Los defensores afirman que su afecto es más remiso que el de su
enamorado y necesita sentirse libre una semana de cada cuatro.
—¿Cómo?
—¿No
cuentan esas historias en el sur? —Seriam cubrió al joven con una
manta y se acomodó junto a él—. Se dice que la luna y la tierra
son amantes, siempre juntos salvo los días en que ella se oculta de
la vista.
—Entonces
no son una pareja muy feliz.
—¿Por
qué no habrían de serlo? ¿No estás tú ahora separado de tu
esposa?
—Ella
no me echa de menos. Yo no quería echar de menos a... —El alcohol
y el sopor desinhibían la lengua de Navhares y tiraban poco a poco
de sus párpados—. ¿Por qué en las historias siempre se enamoran
una elfa y un elfo? ¿Esa que mencionas es real o se trata de una
leyenda?
—Real
hasta donde narran los libros antiguos. Claro que, ¿quién ha
llegado a sorprender a los dioses en mutua compañía? Respondiendo a
tu pregunta, no siempre son una elfa y un elfo. A la deidad del
Bosque no le hace falta una pareja para engendrar.
—¿No
tiene a nadie? Debe sentirse tan sola...
El
norteño sonrió pues, aunque su invitado ya daba cabezadas, aún se
resistía con testarudez a dormirse. Con ese timbre tan peculiar,
mixtura de matices masculinos y femeninos, entonó un nathta’tua,
un tipo de composición poética sin rimas cuya musicalidad venía
dada por las modulaciones de la voz.
Dices
que ella es esquiva
y
me culpas a mí de ocultarla de tu vista.
Piensa
bien antes de acusarme.
¿Acaso
no dejo desnudas tus cumbres más altas?
Allá
donde subes tan arriba que alcanzas a tocarla,
¿no
se hace también la oscuridad?
Allá
donde estallas en fuego, después de amarla,
¿no
se hace también la oscuridad?
Inconstante
es el afecto de la luna,
estéril
el éxtasis de la roca,
y
nada cambia que yo esté en medio.
Admitiré,
amigo mío,
que
sus curvas remueven mis humores.
Admitiré,
amigo mío,
que
tu calor enciende mi vientre.
Si
vuestras pasiones así me inflaman,
¿a
quién se daña?
¿Acaso
hubo alguna vez otra terna más civilizada?
A
pesar del áspero acento septentrional, Seriam era tan expresivo que
transmitía la morbidez del monólogo con increíble gracia, y
Navhares se dejó arrullar por sus versos. Quizá habría llegado a
distinguir las metáforas carnales de haber estado más lúcido, pero
el cansancio tras toda aquella jornada acabó por pasarle factura. Al
entrar en su busca, Caradhar se lo encontró dormido, con la
expresión plácida que mostraba cuando reposaba sin sueños. Sus
ojos vagaron entonces por la cueva y se detuvieron en la copa con
restos de color corinto.
—Vino
y savia —susurró Seriam antes de que le preguntara—. No hay
problema en que Navhares pase aquí lo que resta del día.

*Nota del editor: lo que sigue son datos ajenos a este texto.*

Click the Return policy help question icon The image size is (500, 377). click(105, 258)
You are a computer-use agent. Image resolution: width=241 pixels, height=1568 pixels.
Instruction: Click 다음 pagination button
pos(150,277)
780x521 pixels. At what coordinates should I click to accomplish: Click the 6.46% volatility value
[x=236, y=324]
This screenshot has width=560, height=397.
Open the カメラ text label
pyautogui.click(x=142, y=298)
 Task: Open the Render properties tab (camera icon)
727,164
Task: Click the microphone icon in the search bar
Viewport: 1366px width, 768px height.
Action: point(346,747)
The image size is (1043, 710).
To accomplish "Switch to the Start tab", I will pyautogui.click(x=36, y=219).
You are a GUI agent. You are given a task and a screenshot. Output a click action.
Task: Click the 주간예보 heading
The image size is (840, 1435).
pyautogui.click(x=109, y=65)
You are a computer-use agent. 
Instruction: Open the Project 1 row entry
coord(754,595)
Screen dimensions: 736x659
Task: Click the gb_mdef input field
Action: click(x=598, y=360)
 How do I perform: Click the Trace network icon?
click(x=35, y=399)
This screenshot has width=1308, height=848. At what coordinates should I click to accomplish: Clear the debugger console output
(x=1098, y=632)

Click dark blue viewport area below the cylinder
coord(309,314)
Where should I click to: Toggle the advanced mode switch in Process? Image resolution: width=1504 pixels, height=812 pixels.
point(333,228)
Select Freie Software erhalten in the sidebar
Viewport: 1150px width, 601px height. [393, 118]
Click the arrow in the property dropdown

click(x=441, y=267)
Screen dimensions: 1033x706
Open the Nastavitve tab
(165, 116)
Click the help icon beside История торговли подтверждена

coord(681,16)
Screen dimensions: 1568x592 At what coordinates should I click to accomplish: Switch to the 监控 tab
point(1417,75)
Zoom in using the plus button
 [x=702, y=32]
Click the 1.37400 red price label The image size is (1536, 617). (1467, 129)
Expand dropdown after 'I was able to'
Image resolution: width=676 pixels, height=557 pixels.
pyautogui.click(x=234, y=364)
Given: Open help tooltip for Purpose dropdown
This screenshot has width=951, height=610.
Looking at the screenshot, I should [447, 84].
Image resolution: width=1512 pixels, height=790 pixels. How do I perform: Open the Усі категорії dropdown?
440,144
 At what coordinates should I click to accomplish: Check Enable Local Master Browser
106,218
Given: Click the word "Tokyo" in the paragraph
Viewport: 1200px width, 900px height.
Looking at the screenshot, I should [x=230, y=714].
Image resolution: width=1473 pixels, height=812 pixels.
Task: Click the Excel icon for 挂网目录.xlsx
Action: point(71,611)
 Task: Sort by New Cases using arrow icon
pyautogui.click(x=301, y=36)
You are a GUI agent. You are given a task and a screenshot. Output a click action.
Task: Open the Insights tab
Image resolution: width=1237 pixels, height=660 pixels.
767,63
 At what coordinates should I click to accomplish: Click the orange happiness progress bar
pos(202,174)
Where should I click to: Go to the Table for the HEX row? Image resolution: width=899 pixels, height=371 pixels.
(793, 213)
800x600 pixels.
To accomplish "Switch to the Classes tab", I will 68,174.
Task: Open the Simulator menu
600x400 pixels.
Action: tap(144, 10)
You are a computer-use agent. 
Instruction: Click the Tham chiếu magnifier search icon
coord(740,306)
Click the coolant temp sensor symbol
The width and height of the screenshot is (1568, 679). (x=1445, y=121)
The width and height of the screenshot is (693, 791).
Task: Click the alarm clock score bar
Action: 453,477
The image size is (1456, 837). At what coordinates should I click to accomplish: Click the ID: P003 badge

Mi padre
espera que los dioses nos manden alguna señal del futuro. ¿Qué
mejor modo de aumentar las probabilidades que dormir junto a uno?
—No
deseamos invadir tu privacidad. —De nuevo sondeó la mente del
norteño y de nuevo se topó con ese inquietante hermetismo—. Lo
llevaremos de vuelta a nuestro alojamiento.
—Insisto,
sería una lástima molestarlo. Yo he de ir a asearme, ¿por qué no
os quedáis con él? Os resultará más tolerable regresar después
de haber descansado unas horas.
Caradhar
dudó. Aunque no quería dejar a su hijo al cuidado de aquel
enigmático personaje, sentía curiosidad y esperaba volver a
hablarle antes de que se aislase de nuevo en sus deberes de custodio.
Seriam no les dio pie para negarse; aprovechando el silencio, les
deseó buenas noches y se perdió en los corredores superiores.